Below are some news and media articles about ACB Tracking:

January 29, 2022 - The Globe and Mail

Phantom Distributions are back with a vengeance - and potential tax liabilities


"We hold Canoe EIT Income Fund (EIT.UN - T) and have been pleased with the income stream and recent gains of the fund. But I am perplexed by something. In December the fund announced an estimated "special distribution" of 44 cents per unit that was confirmed in early January. I reached out to Canoe Financial and asked how the special distribution would be paid. I was told that I would not receive any cash or units but that my broker would increase the average cost of my units. My question is: If there is no increase in units or cash, how is it a benefit to unit holders? Am I the only one who does not understand this?"
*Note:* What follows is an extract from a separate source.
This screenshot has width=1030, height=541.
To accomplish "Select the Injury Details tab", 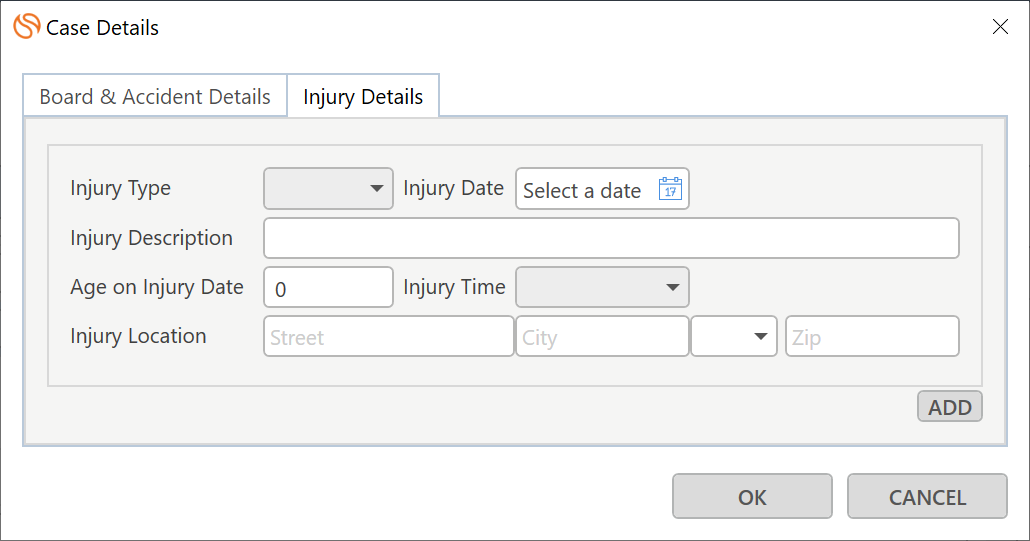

No, you're definitely not the only one. Such non-cash distributions have been bedeviling investors for years. But with Canadian and US stock markets surging in 2021, the number of reinvested or "phantom" distributions has risen dramatically. Even when Canoe EIT Income Fund - a closed-end fund that had never paid such a distribution in its 25 year history -  gets in on the action, you know phantom payouts have become too ubiquitous for investors to ignore. Understanding how these non-cash distributions work and the tax consequences they entail in a non-registered account, is critical for investors. If you ignore them, it could end up costing you money.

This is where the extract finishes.